Intel CEO Lip-Bu Tan lamented symmetric multithreading’s absence in the upcoming Diamond Rapids Xeon processor. Symmetric multithreading (SMT) has been a feature of Intel’s high-end CPUs (P-cores), and cloud providers have employed it in their virtual CPU (vCPU) offerings. To SMT or not to SMT is a longstanding question, with some CPU vendors adopting it while others shun it. The technology’s value, however, isn’t its potential performance uplift but instead its performance elasticity, the ability to let programs choose between single-thread execution speed and aggregate throughput.
What Processors Support SMT?
Intel popularized SMT, branding it HyperThreading in 2002, and AMD followed its lead. IBM has employed the technology in Power7 and subsequent processors, and Sun developed multithread Sparc processors. Raza Microelectronics (RMI) employed it for two generations of multicore embedded processors before being acquired by NetLogic (which was subsequently bought by Broadcom, where the group completed a third generation) before bouncing to Marvell and releasing the ThunderX2 processor. The forthcoming Nvidia Vera processor will also support SMT.

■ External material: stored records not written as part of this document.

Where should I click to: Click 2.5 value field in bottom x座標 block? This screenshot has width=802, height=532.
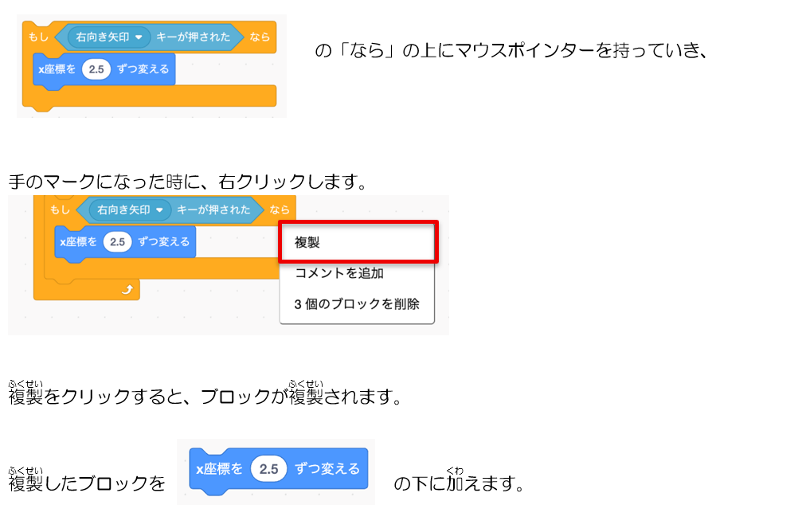[268, 468]
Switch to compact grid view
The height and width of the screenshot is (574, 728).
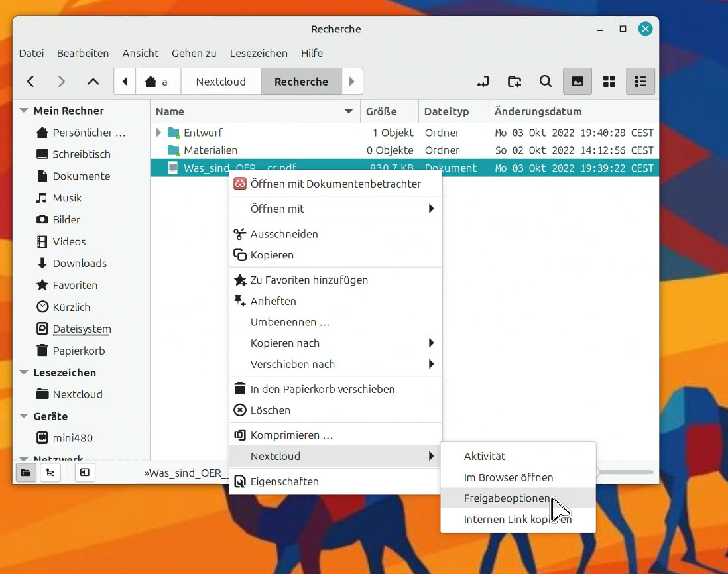click(x=609, y=82)
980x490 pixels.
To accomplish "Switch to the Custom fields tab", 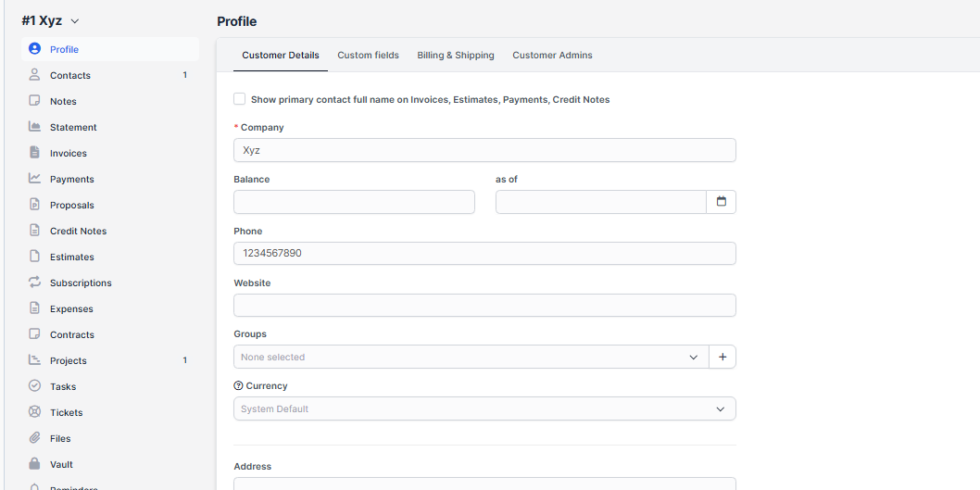I will (368, 56).
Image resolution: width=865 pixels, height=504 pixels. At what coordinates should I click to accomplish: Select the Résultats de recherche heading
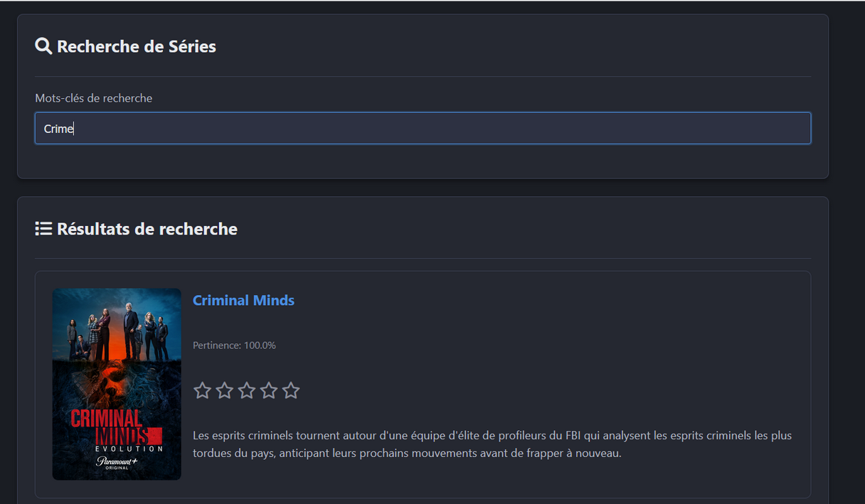pyautogui.click(x=147, y=228)
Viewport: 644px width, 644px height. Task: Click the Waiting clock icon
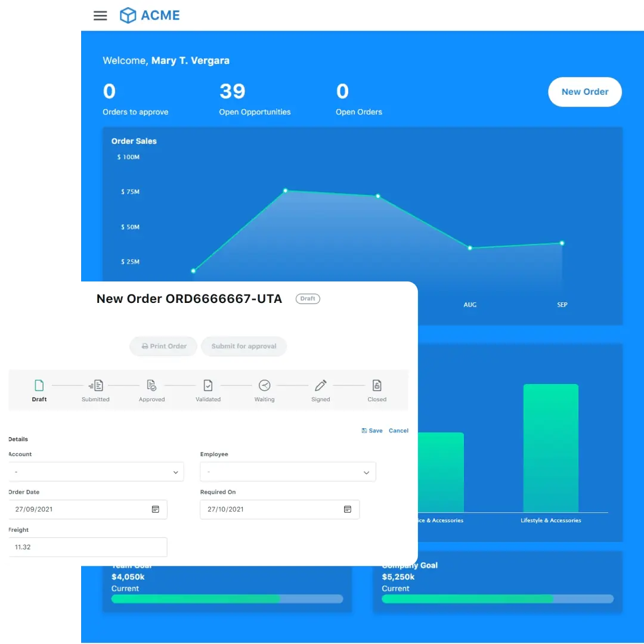click(264, 385)
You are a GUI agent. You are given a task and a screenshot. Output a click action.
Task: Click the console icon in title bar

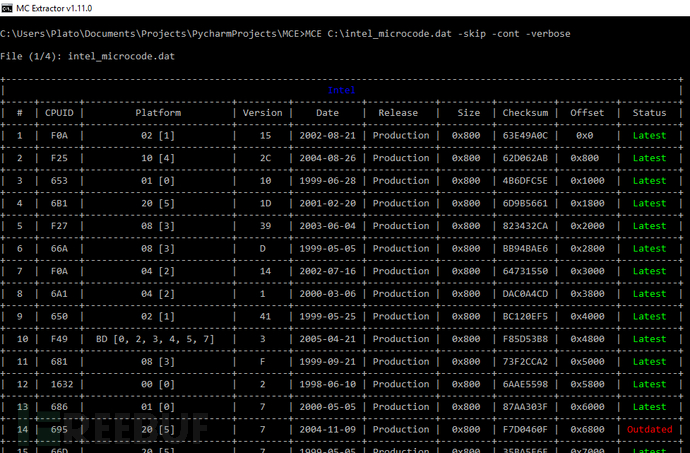(7, 8)
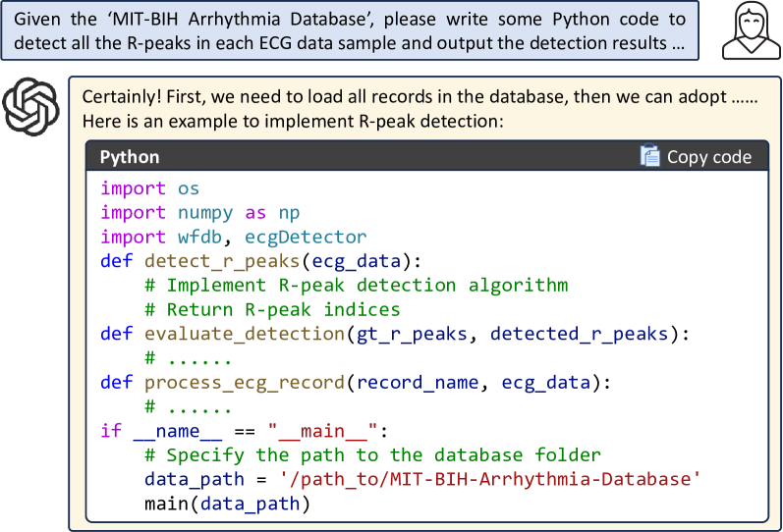Click the 'import os' code line
This screenshot has width=783, height=532.
point(149,187)
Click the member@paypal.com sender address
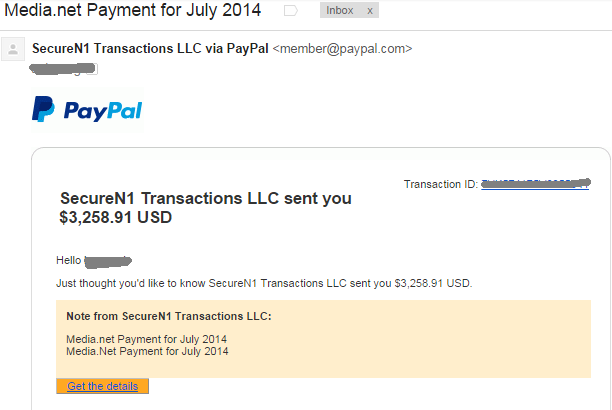The width and height of the screenshot is (612, 410). click(342, 49)
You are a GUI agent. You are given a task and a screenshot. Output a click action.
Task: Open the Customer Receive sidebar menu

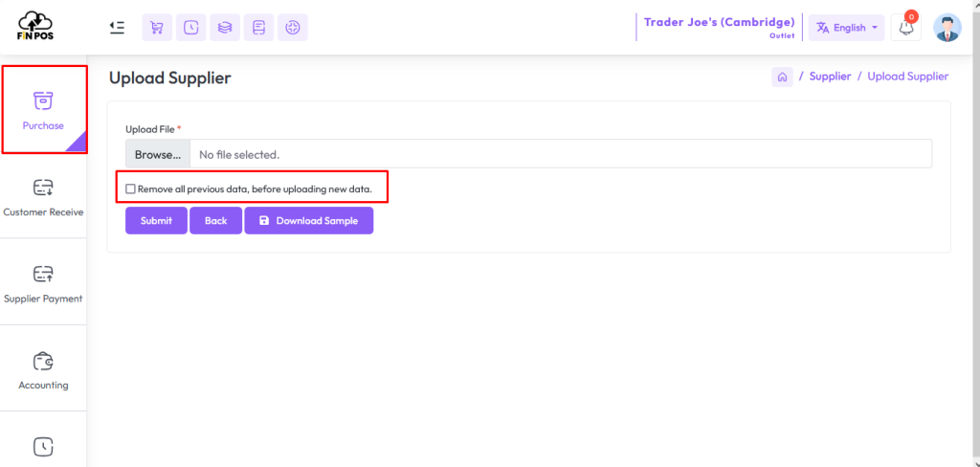(x=43, y=195)
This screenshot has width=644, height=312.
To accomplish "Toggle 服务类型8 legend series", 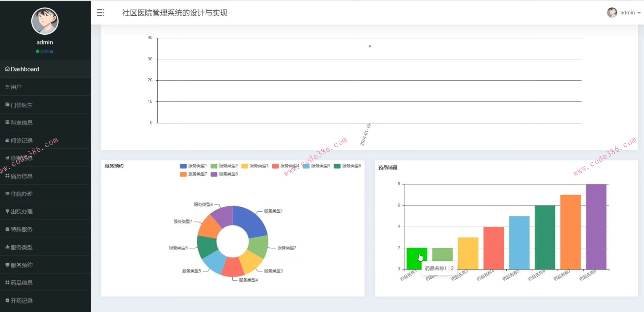I will pos(224,174).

As for licensable CPU designs (IP), few companies offer SMT products. Arm has eschewed the technology but added the SMT-capable Cortex-A65AE to its portfolio in 2018. Among RISC-V offerings, the MIPS I8500 supports 4-way SMT. It’s a midrange three-way superscalar core that should deliver sizable SMT gains because it’s an in-order machine, leaving more execution slots open for threads to fill. Founded by engineers with SMT experience tracing back to RMI, startup Akeana supports SMT in its 1000 and 5000 series RISC-V cores, which range from single-issue, in-order CPUs to 10-way, out-of-order designs.
SMT in a Nutshell
One of a few multithreading approaches, SMT enables a CPU to have independent instruction streams (threads) in flight. Because a single thread rarely uses all CPU resources, they’re available for others. For example, a cache miss can stall the pipeline for hundreds of cycles. SMT can fill this time by executing another thread. Alternatively, a CPU may have two ALUs but only need one in a given cycle. Even a core with 10 parallel execution units rarely achieves an average throughput (IPC) greater than two, suggesting that a 5× throughput increase is possible.
SMT Speedup
The actual speedup SMT affords varies. Although a processor may have an abundance of some resources, others could be bottlenecked. For example, HPC threads often fully occupy a CPU’s floating-point unit. Executing two at once on a single core doesn’t raise performance at all. For small packets, a second thread of networking code may deliver a 50% gain as one proceeds while the other waits for a lookup-table access to complete. However, there may be no increase when processing large packets because copying them to memory is throughput, not latency, limited.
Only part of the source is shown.